Pourtant, l’Évangile de Jean nous indiquait déjà que « Dieu est Esprit et que ceux qui l’adorent, l’adorent en esprit et en vérité. » (Jn 4,24a)
Saint Augustin pour sa part, témoigne dans ses Confessions de sa découverte du Dieu intérieur qui lui apporte la paix intérieure tant recherchée :
« Tard je T’ai aimée, Beauté ancienne et si nouvelle ; tard je T’ai aimée. Tu étais au-dedans de moi et moi j’étais dehors, et c’est là que je T’ai cherché. Ma laideur occultait tout ce que Tu as fait de beau. Tu étais avec moi et je n’étais pas avec Toi. Ce qui me tenait loin de Toi, ce sont les créatures, qui n’existent qu’en Toi. Tu m’as appelé, Tu as crié, et Tu as vaincu ma surdité. Tu as montré ta Lumière et ta Clarté a chassé ma cécité. Tu as répandu ton Parfum, je T’ai humé, et je soupire après Toi. Je T’ai goûté, j’ai faim et soif de Toi. Tu m’as touché, et je brûle du désir de ta Paix. Amen ! »

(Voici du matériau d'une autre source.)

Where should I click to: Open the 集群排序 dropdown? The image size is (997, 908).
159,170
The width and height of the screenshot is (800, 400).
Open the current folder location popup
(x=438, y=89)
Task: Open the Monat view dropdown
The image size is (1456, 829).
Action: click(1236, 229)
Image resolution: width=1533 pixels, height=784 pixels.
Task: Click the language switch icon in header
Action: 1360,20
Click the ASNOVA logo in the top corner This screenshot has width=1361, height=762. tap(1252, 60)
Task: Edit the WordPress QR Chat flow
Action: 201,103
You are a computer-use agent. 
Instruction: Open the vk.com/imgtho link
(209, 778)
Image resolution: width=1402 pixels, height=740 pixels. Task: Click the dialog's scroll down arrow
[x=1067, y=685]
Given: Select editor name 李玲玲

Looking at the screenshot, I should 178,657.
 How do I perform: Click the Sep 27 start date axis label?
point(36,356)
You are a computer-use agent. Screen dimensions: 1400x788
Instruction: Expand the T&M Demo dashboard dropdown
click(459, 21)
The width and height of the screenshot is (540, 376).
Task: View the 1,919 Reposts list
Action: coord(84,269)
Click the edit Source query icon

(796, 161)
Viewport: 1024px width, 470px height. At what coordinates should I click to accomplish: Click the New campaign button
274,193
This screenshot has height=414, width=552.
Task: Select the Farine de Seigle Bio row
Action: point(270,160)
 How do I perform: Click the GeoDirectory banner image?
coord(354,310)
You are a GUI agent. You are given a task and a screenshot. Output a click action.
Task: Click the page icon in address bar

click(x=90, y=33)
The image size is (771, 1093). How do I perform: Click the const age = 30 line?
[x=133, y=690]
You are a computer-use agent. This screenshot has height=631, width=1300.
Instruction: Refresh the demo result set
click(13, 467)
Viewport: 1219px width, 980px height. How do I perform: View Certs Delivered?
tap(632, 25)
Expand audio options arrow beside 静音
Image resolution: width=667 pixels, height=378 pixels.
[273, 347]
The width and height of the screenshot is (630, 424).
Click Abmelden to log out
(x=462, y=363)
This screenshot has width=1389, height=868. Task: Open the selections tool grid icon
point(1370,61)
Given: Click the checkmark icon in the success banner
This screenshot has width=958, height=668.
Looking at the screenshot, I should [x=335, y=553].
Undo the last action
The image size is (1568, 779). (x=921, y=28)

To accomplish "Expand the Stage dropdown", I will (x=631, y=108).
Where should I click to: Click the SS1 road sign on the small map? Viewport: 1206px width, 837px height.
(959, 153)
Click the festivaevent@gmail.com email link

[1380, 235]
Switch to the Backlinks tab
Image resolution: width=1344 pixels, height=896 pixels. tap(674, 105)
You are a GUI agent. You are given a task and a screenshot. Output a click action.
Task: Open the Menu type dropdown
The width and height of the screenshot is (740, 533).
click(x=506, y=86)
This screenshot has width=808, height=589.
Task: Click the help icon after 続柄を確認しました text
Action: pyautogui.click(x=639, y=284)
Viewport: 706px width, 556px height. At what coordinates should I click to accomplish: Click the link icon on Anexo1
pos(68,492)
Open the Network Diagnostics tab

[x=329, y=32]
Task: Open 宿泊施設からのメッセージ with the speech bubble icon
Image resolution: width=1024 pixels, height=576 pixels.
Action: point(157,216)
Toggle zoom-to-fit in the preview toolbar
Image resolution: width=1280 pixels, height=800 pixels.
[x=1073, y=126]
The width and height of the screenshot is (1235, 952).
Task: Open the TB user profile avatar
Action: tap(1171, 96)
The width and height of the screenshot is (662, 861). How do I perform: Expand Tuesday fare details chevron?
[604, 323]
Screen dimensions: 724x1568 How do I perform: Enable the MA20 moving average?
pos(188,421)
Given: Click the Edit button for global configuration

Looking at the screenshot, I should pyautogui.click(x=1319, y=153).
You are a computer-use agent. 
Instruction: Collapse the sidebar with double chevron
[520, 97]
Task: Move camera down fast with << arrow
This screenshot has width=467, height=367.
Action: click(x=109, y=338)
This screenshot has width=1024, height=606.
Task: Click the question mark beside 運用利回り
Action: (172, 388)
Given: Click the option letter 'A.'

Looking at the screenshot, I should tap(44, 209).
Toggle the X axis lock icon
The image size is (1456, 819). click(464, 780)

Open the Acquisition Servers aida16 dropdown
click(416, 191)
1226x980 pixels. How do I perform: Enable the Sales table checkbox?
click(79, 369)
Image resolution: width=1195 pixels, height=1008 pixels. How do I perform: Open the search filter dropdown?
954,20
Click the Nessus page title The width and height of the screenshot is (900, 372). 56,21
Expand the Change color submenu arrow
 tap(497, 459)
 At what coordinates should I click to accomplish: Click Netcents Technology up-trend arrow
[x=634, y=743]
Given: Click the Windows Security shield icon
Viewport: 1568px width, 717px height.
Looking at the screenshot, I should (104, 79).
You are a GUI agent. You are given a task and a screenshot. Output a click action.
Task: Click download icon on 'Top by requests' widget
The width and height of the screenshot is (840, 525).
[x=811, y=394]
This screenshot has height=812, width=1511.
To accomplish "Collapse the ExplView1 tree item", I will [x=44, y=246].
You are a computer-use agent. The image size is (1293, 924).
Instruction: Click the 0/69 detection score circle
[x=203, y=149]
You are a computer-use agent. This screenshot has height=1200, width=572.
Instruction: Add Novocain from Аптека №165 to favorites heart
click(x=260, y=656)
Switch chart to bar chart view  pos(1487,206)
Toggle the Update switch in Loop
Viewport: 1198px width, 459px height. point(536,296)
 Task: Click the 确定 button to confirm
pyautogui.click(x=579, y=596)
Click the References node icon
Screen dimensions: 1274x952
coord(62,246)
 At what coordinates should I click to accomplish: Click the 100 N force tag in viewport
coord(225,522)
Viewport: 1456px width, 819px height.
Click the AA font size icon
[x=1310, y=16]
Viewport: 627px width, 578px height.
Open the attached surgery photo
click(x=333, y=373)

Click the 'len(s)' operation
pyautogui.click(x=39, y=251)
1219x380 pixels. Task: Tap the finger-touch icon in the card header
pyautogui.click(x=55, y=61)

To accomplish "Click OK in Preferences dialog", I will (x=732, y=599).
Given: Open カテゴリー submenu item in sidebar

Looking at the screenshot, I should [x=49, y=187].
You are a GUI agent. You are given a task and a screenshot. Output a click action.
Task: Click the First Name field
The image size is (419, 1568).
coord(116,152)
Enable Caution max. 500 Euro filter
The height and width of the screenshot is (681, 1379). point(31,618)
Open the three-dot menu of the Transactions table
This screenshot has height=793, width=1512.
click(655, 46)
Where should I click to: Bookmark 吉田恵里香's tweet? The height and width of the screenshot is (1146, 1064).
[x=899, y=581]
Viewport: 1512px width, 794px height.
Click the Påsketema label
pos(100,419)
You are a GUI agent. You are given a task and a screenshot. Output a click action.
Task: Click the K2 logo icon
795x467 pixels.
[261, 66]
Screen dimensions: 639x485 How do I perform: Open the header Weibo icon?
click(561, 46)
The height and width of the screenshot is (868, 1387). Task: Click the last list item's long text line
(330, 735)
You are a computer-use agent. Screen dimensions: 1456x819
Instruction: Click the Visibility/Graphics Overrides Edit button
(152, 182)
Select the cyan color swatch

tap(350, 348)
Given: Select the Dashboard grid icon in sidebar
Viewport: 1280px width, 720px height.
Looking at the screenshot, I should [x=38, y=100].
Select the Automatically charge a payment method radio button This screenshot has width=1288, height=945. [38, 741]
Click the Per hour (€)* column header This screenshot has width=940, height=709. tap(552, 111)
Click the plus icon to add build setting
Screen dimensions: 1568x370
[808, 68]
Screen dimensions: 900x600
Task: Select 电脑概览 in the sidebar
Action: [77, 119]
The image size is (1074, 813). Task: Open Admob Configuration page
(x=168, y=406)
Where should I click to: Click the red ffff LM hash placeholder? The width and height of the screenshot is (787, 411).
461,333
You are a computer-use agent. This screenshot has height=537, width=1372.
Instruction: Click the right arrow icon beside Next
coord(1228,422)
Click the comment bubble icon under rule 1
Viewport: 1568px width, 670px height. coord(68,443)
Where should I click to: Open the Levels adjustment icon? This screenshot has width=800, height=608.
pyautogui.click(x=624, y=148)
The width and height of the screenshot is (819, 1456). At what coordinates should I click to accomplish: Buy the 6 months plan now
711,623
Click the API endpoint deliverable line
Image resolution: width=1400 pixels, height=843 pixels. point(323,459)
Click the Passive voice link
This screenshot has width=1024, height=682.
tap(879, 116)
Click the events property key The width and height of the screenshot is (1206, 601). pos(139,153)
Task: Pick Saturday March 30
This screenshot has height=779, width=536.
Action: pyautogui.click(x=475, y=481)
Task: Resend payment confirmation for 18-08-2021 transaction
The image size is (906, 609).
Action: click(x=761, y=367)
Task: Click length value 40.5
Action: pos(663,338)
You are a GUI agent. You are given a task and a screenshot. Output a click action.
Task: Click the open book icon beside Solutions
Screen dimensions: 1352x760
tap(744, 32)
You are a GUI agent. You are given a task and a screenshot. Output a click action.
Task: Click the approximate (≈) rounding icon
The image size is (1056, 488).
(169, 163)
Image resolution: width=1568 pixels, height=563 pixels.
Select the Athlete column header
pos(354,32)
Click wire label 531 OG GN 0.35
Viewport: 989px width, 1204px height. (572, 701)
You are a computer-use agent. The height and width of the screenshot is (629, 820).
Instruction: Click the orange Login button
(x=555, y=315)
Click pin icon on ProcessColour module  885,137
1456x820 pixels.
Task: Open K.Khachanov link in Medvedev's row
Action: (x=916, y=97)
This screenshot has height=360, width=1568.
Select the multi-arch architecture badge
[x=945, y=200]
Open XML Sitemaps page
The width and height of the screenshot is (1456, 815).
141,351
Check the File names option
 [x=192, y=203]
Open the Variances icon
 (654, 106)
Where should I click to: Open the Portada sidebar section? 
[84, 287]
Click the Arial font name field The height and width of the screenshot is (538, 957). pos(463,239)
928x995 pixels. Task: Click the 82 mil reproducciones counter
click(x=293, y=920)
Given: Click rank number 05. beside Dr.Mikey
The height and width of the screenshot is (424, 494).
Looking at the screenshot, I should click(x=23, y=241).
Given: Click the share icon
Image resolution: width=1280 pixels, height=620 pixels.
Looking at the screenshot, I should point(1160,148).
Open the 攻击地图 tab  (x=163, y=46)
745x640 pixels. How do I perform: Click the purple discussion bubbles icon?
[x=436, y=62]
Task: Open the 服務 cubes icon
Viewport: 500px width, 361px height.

Pour Maurice Zundel, le vrai Dieu est un « pur dedans », un Dieu éminemment intérieur.
« Car c’est en lui que nous avons la vie, le mouvement et l’être » (Ac 17,28)
Thomas Merton pour sa part fait allusion à un « point vierge » qui nous habite.
Ce Dieu intérieur est « un Dieu inconnu, un Dieu nous n’avons pas l’habitude, un Dieu que plusieurs chrétiens ne connaissent pas », affirme Maurice Zundel. (p. 47)
Un Dieu sans cesse à découvrir et redécouvrir.
Une particularité de ce Dieu est sa fragilité : il nous appelle, nous prie et nous attend.
Jamais il nous ne forcera, car ce serait aller contre son être même.
Loin d’être un Dieu qui nous écraserait de sa toute-puissance, il est le fondement même de notre liberté, de notre libération, de notre identité et de notre accomplissement.
Le Dieu intérieur est une Présence, un Cœur et un être libre de lui-même. Voilà pourquoi il ne peut que libérer et vivifier l’être humain.
« La gloire de Dieu, c’est l’homme vivant » (Saint Irénée de Lyon)
« Le christianisme est la religion de l’homme » (Maurice Zundel), car l’être humain est le temple de l’Esprit (1 Cor 6,19) en qui il trouve sa valeur, sa dignité et sa vocation d’image de Dieu.
Se trouver et Le trouver est une expérience concomitante.
Dieu ne peut se manifester pleinement dans ce monde que par notre « Oui ».
C’est le sens même de l’incarnation, qui n’est pas seulement un événement passé, mais éminemment actuel.
« N’éteignez pas l’Esprit », disait St-Paul. (1 Th 5,19)
Dieu a besoin de mon amitié; il a besoin de moi pour édifier un monde meilleur.
Ni moi sans Lui, ni Lui sans moi. C’est le thème de l’Alliance (= communion) qui parcourt toute la bible.
Pour dire Dieu aujourd’hui : le langage « sacramentel »
Pour Zundel, la manière la plus efficace de parler de Dieu est de Le vivre, en devenant « transparent à sa Présence ».
Comme le dit saint Ignace d’Antioche : « Il est préférable de rester silencieux et d’être, que de parler et de n’être pas ».
Un témoin du vrai Dieu s’engage pour plus de liberté et de justice en ce monde. (p. 48)
Il ne s’agit donc pas tellement de parler de Dieu, mais de donner Dieu en communion à sa Présence et par l’engagement de sa vie.